Die Künstler fordern nun die sofortige Einstellung und die Offenlegung der bisherigen Ermittlungen. Dabei sind die Ermittlungen gegen das ZPS nicht nur ein Skandal, sondern auch ein Angriff auf die Freiheit der Kunst, kommentiert Markus Reuter.

Fingerabdrücke und Filter

Das EU-Parlament hat beschlossen, dass Fingerabdrücke verpflichtend in allen Personalausweisen gespeichert werden sollen, was in Deutschland bisher eine freiwillige Option war. Das ist ein weiterer Schritt zur biometrischen Vollerfassung der Bevölkerung und wird deswegen von Datenschützer:innen entschieden kritisiert.

Und es gibt erneuten Protest gegen das EU-Vorhaben, Upload-Filter im Kampf gegen den Terrorismus einzusetzen: Ein dutzend prominenter Stimmen, darunter viele Internetpioniere, warnen in einem offenen Brief vor Uploadfiltern im Kampf gegen Terrorismus. Sie sprechen sich gegen den Gesetzesentwurf der EU-Kommission aus, weil Uploadfilter und kurze Löschfristen nur durch große Plattformen umgesetzt werden können, heißt es in einem offenen Brief an EU-Abgeordnete. Und auch gegen die Uploadfilter aus der Urheberrechtsreform wird am Wochenende erneut protestiert.

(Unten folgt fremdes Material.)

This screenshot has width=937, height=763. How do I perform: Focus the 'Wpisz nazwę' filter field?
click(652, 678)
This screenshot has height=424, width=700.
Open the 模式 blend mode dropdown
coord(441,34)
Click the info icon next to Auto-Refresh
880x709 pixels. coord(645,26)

Außerdem diskutierte der SPD-Parteitag in Berlin die geplante Verschärfung des Polizeigesetzes und sprach sich mit einem Beschluss gegen Entwurf der Parteispitze aus. Darin fordert sie ein grundrechtsorientiertes Polizeigesetz, statt Staatstrojaner und Videoüberwachung.

Wo sich die EU nicht einigen kann, geht Österreich voran: Mit einer eigenen Digitalsteuer. Das Problem: Die Planungen sehen eine siebenjährige Vorratsdatenspeicherung und damit Totalüberwachung des Internets vor. Datensparsamkeit war jedenfalls nicht die Maßgabe derer, die den Gesetzentwurf ins Rennen geschickt haben.

Transparenz

Das Transparenzportal FragDenStaat muss aufgrund einer einstweiligen Verfügung ein staatliches Gutachten zu Glyphosat löschen, dass es zuvor zu Krebsrisiken bei Glyphosat veröffentlicht hatte. Jetzt ruft das Portal dazu auf, tausende Anfragen nach dem Gutachten zu stellen und so gegen das Urteil zu protestieren.

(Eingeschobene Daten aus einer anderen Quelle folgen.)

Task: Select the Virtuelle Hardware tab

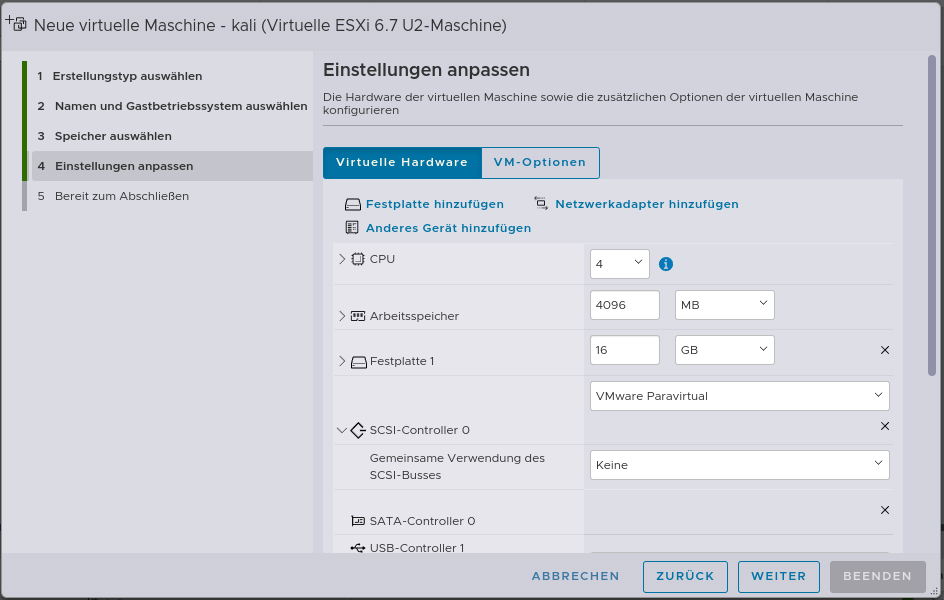Action: [402, 162]

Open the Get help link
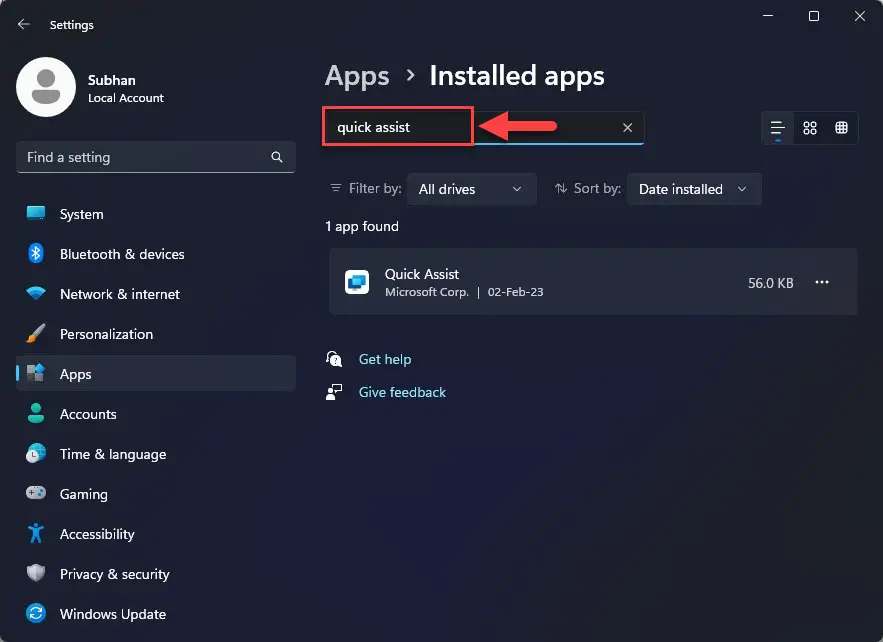385,359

Zu mehr Transparenz soll der „Atlas der Automatisierung“ beitragen, den AlgorithmWatch für Deutschland herausgegeben hat. Denn in vielen gesellschaftlichen Bereichen werden Entscheidungen bereits von Algorithmen getroffen, was allerdings mit einem hohen Diskriminierungspotential verbunden ist.

Apropos Transparenz: Wir haben den Transparenzbericht über unsere Einnahmen und Ausgaben im Februar 2019 veröffentlicht. Obwohl wir ein Minus gemacht haben, sind wir ein wenig glücklich, weil die Spenden gegenüber den Vorjahren deutlich gesteigen sind.

Geschlechterungleichkeit bei Wikipedia

Außerdem berichteten wir über den Tschad, der seit einem Jahr fast komplett um Internet abgeschnitten ist und viele soziale Medien und Messenger seit einem Jahr komplett geblockt sind. Das erschwert nicht nur den Zugang zu Wissen, sondern verhindert auch die zivilgesellschaftliche Vernetzung, die im zunehmend autoritär regierten Land dringend nötig wäre.

Bei Wikipedia wird erneut eine Diskussion um die Sichtbarkeit von Frauen und die Dominanz von Männern geführt, denn nach wie vor zählt dort eine geschlechtergerechte Sprache nicht zum Standard. Die Petition #wikifueralle möchte auf die Männerdominanz in den Strukturen der Online-Enzyklopädie aufmerksam machen und Veränderungen anstoßen.

Auto, Motor, Bürgerrechte

April, April! Auch dieses Jahr haben wir uns wieder einen kleinen Aprilscherz erlaubt. Unter dem Motto „Auto, Motor, Bürgerrechte“ haben wir für einen halben Tag unsere Internetseite umgestaltet und erfundene Artikel mit echten gemischt. Hintergrund des Titels war übrigens, dass wir in letzter Zeit so viele Berichte zu Automobilthemen hatten.

Beispielsweise haben wir Carsten Maschmeyer zum neuen VW-Chef gekrönt, der uns im Interview seine neue Strategie verraten haben soll: mit einer Software möchte er Abgase einfach in die Cloud leiten, um Grenzwerte nicht zu überschreiten.